- Citizenship: American
- Education: Wellesley College; Westminster Theological Seminary;
- Occupation(s): Biblical scholar, author

= Susan Foh =

American biblical scholar

Susan T. Foh is an American biblical scholar who studied at Wellesley College and Westminster Theological Seminary. She is the author of "Women and the Word of God: A Response to Biblical Feminism" (1978). Foh is best known for her 1975 article, "What Is the Woman's Desire?", in which she argues that the "desire" mentioned in Genesis 3:16 is actually a desire to dominate.

==Biography==
Foh studied at Wellesley College and Westminster Theological Seminary. She is the author of Women and the Word of God: A Response to Biblical Feminism (1978).

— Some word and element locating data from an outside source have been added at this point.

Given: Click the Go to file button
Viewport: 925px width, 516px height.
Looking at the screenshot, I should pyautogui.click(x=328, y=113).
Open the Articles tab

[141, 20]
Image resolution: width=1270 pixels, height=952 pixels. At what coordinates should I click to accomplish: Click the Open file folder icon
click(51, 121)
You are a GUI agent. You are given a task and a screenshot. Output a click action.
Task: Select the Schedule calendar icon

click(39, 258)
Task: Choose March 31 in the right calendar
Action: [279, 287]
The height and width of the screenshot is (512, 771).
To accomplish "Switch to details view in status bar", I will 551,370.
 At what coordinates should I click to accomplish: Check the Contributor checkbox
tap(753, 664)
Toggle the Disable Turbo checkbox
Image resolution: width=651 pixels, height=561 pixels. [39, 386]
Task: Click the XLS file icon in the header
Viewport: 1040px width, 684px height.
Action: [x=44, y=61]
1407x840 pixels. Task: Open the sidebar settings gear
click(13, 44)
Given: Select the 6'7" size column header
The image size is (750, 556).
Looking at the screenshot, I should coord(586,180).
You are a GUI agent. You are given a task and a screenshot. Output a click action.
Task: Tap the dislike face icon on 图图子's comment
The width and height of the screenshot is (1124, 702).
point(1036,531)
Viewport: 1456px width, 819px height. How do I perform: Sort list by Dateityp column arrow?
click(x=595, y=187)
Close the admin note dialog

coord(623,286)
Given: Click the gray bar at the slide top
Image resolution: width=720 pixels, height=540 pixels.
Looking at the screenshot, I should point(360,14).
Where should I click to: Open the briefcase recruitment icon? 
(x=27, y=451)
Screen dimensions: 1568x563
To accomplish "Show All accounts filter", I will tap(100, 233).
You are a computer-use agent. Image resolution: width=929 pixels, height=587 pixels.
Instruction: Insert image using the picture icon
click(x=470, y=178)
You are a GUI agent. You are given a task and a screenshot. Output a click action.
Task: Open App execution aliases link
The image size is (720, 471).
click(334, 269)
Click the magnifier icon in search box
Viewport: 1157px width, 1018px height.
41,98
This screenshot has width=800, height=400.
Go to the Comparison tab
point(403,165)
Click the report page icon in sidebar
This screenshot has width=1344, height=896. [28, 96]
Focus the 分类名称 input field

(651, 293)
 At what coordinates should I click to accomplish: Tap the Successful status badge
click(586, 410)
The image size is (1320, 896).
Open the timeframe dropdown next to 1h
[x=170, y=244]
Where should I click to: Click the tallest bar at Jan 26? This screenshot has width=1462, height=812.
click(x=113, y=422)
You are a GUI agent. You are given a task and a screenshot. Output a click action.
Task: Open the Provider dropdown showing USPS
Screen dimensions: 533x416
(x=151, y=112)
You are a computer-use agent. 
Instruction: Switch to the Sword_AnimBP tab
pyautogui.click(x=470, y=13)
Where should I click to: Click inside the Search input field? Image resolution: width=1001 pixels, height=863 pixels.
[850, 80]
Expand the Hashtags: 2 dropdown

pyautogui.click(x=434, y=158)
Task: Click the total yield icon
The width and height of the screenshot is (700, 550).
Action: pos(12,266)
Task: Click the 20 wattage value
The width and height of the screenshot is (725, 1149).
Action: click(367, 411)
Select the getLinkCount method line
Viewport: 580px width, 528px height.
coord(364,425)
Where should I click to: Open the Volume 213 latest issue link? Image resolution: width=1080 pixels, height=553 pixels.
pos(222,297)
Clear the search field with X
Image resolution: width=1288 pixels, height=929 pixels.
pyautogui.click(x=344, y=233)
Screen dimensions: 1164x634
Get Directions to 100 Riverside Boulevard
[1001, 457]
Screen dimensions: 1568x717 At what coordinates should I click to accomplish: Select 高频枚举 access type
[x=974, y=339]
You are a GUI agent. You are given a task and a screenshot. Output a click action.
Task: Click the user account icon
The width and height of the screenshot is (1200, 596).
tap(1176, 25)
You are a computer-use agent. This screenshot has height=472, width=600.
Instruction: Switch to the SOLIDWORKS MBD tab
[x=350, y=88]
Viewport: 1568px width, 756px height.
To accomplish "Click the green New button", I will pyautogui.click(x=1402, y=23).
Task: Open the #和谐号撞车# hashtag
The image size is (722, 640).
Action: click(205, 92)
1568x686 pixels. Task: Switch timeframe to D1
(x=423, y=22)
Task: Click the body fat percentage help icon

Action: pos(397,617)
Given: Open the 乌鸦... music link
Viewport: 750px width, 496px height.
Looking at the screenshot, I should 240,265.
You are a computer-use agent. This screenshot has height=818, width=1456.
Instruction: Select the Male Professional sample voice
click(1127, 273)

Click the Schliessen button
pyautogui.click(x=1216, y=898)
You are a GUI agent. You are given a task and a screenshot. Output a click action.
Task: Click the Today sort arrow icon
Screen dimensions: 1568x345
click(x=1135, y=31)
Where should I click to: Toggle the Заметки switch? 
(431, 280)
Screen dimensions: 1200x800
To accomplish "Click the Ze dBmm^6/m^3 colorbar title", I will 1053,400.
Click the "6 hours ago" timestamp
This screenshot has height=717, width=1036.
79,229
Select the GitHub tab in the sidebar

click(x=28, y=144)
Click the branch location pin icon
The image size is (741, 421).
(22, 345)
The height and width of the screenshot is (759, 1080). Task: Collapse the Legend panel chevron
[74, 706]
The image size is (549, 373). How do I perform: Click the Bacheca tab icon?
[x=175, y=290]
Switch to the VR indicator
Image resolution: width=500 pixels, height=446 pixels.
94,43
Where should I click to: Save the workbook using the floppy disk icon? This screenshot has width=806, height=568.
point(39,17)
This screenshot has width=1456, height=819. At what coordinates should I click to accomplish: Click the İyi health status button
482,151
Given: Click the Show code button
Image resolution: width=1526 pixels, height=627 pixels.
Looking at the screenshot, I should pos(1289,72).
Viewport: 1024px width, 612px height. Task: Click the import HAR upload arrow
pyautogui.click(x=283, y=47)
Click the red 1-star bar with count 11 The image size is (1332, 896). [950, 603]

Foh is best known for her 1975 article, "What Is the Woman's Desire?". In it she argues that the "desire" mentioned in Genesis 3:16 is actually a desire to dominate. Foh's interpretation has been very influential, especially among complementarians. It is found in some modern Bible translations such as the New Living Translation, which renders the last part of the verse as "And you will desire to control your husband, but he will rule over you."

Daymon Johnson considers Foh as one of four "Reformed neo-traditionalist" women (along with Edith Schaeffer, Elisabeth Elliot, and Mary Pride) who have made a significant contribution to American fundamentalism.